Tuesday, 17 November 2009

VMware ESX Trouble Shooting

Just recently I've had cause to analyse some VMware ESX logs in a bid to understand what was going on with a problematic ESX server and just what could be done to remedy the situation.

Up until now I hadn't given ESX logging much thought, mainly easing my conscience by thinking "Yea I'm sure ESX keeps a log of everything somewhere. It's Linux after all..!"

Well as I've discovered, its no longer time to keep parts of me buried in the sand, it's time to get looking at these logs.  After all they are there to help (I think) and with a bit of prior knowledge you too can start to understand "ESX log speak".

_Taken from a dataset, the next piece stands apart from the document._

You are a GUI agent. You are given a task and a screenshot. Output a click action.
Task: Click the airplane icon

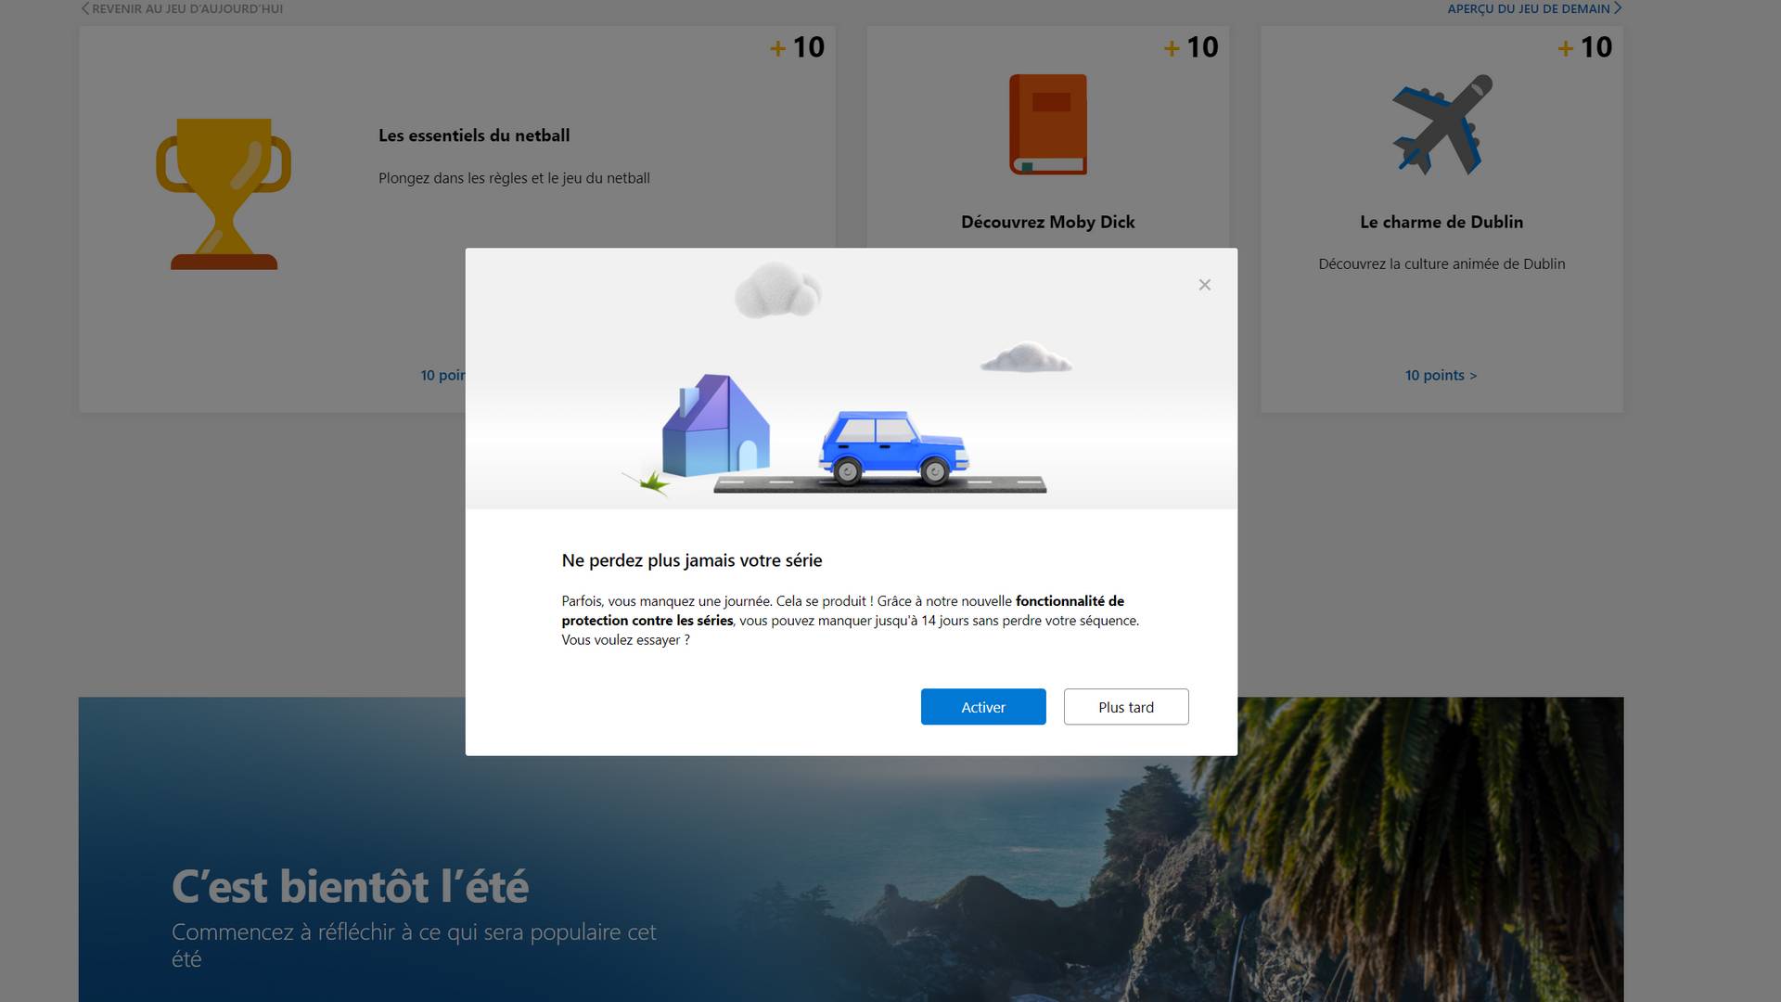point(1441,124)
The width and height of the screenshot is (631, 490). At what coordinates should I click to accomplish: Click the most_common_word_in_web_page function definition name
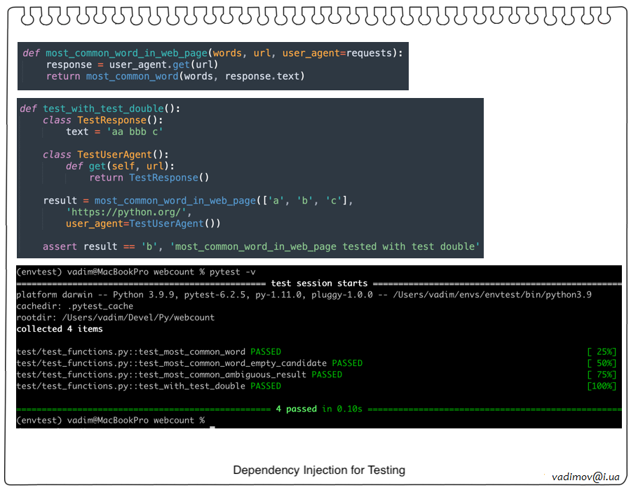click(x=126, y=53)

The first thing to realise with ESX logs is that there aren't just three (like Windows) there are in fact twelve!

Obtaining ESX Log Bundles
Rather than go delving around on a live ESX server, lets get the copies of the logs downloaded locally so that we can analyse them at our leisure.

Using the Virtual Infrastructure (VI) Client this is quite a simple thing to do:
  1. Logon to your Virtual Center or your ESX host directly
  2. File - Export - Export Diagnostic Data
  3. Select your ESX host, whether you wish to include Virtual Center Server and VI Client Logs and where you wish to download the logs to
Now just sit back and wait - it can take a while for the logs to be generated and downloaded.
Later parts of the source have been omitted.